Work instruction | In the records below, begin at the line containing "The height and width of the screenshot is (647, 870)." and end at the line containing "Given: Click the green Duyệt button"; quote every line in that span exactly, including both boundary lines, and no others.

Records provided |
== Segment start ==
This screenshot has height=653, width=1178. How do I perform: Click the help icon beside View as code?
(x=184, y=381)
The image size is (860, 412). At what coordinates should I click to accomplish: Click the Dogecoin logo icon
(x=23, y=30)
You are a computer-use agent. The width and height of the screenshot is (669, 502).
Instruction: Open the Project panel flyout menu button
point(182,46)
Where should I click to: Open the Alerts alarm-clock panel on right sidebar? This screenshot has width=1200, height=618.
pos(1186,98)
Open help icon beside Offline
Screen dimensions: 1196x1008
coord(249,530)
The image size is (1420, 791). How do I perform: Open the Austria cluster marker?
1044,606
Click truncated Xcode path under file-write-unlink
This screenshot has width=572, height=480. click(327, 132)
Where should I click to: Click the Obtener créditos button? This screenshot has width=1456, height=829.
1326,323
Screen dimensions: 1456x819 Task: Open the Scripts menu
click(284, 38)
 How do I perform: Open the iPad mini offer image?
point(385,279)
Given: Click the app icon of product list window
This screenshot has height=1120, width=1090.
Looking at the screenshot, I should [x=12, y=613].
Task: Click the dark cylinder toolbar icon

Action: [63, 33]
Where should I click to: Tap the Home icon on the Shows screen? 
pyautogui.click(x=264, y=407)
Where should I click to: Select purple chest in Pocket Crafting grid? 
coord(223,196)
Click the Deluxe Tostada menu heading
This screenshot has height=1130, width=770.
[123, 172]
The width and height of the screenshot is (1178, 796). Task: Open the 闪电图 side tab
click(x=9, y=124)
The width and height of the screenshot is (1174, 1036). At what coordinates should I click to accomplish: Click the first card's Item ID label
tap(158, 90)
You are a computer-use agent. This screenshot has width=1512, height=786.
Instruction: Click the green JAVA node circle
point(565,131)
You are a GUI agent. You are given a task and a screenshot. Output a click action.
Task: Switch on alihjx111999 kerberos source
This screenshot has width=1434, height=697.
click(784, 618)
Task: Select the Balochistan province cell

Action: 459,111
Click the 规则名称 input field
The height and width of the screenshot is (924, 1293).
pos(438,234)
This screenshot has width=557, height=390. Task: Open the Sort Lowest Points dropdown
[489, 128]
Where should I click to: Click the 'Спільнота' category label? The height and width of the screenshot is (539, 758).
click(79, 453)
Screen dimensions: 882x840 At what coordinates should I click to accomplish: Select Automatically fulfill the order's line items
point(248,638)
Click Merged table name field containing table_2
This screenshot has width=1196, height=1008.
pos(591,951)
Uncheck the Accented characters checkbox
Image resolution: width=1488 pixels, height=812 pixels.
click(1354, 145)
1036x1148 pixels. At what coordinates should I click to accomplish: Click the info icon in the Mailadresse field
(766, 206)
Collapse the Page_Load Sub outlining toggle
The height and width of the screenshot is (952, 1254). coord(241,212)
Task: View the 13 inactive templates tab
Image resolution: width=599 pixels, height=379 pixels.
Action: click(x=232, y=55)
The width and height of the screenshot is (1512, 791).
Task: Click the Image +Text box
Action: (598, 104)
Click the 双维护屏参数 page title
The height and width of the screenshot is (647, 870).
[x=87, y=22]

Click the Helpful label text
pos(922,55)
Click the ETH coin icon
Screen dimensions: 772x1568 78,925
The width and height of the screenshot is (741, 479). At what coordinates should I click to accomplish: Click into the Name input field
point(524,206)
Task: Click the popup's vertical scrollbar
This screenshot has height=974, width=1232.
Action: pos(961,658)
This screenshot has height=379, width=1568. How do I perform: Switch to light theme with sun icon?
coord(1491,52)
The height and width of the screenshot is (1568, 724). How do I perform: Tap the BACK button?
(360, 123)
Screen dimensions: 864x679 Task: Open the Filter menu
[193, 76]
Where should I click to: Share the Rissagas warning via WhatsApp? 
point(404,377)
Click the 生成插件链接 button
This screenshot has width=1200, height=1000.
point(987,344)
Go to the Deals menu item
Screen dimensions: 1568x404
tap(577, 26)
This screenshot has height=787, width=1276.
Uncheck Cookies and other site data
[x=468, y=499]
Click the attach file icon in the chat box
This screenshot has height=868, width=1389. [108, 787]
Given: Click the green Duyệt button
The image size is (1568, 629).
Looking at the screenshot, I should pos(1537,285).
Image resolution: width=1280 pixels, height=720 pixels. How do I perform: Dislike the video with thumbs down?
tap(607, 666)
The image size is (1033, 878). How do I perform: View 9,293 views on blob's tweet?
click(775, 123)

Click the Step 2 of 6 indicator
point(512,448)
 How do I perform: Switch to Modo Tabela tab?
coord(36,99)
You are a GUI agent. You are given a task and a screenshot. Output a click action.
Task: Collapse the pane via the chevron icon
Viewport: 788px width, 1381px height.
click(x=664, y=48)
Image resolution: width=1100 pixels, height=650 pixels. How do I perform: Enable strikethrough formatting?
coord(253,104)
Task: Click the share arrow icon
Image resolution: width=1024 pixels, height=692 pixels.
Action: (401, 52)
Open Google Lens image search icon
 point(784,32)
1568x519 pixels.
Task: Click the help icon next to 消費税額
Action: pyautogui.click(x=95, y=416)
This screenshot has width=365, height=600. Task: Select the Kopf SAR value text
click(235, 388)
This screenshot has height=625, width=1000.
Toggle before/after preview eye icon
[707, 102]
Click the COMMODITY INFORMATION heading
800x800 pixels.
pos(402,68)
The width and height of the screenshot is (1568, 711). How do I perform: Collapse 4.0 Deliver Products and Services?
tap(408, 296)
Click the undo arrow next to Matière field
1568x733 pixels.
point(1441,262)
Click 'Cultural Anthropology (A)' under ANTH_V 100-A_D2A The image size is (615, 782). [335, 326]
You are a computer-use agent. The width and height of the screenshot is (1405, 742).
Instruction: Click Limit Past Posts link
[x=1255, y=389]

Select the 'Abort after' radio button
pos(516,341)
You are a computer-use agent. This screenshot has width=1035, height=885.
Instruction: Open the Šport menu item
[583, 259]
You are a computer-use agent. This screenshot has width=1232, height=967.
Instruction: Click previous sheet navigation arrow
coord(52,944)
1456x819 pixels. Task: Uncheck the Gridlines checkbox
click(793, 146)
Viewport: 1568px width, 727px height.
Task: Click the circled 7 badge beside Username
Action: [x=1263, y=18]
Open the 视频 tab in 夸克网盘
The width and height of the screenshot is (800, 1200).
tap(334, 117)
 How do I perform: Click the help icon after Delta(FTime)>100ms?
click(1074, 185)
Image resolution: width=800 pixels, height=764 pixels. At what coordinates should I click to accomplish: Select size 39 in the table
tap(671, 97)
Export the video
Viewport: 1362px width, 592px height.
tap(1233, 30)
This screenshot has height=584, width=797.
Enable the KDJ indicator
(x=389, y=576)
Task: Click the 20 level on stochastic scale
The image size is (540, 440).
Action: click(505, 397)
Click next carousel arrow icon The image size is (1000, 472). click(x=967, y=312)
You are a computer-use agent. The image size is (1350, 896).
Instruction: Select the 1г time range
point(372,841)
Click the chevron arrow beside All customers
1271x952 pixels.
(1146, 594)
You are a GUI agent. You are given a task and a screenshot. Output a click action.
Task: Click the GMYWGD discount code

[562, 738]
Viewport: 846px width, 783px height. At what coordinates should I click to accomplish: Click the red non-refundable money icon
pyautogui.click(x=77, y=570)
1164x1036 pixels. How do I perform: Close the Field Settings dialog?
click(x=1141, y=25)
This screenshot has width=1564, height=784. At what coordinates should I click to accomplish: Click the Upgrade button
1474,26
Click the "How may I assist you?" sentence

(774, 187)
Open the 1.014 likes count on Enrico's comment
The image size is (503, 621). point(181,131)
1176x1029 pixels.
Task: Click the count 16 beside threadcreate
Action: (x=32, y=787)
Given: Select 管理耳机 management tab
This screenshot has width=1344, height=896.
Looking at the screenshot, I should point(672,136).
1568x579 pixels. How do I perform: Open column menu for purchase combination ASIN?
== Segment end ==
Response area |
The height and width of the screenshot is (647, 870).
[x=87, y=22]

Click the Helpful label text
pos(922,55)
Click the ETH coin icon
Screen dimensions: 772x1568 78,925
The width and height of the screenshot is (741, 479). At what coordinates should I click to accomplish: Click into the Name input field
point(524,206)
Task: Click the popup's vertical scrollbar
This screenshot has height=974, width=1232.
Action: pos(961,658)
This screenshot has height=379, width=1568. How do I perform: Switch to light theme with sun icon?
coord(1491,52)
The height and width of the screenshot is (1568, 724). How do I perform: Tap the BACK button?
(360, 123)
Screen dimensions: 864x679 Task: Open the Filter menu
[193, 76]
Where should I click to: Share the Rissagas warning via WhatsApp? 
point(404,377)
Click the 生成插件链接 button
This screenshot has width=1200, height=1000.
point(987,344)
Go to the Deals menu item
Screen dimensions: 1568x404
tap(577, 26)
This screenshot has height=787, width=1276.
Uncheck Cookies and other site data
[x=468, y=499]
Click the attach file icon in the chat box
This screenshot has height=868, width=1389. [108, 787]
Given: Click the green Duyệt button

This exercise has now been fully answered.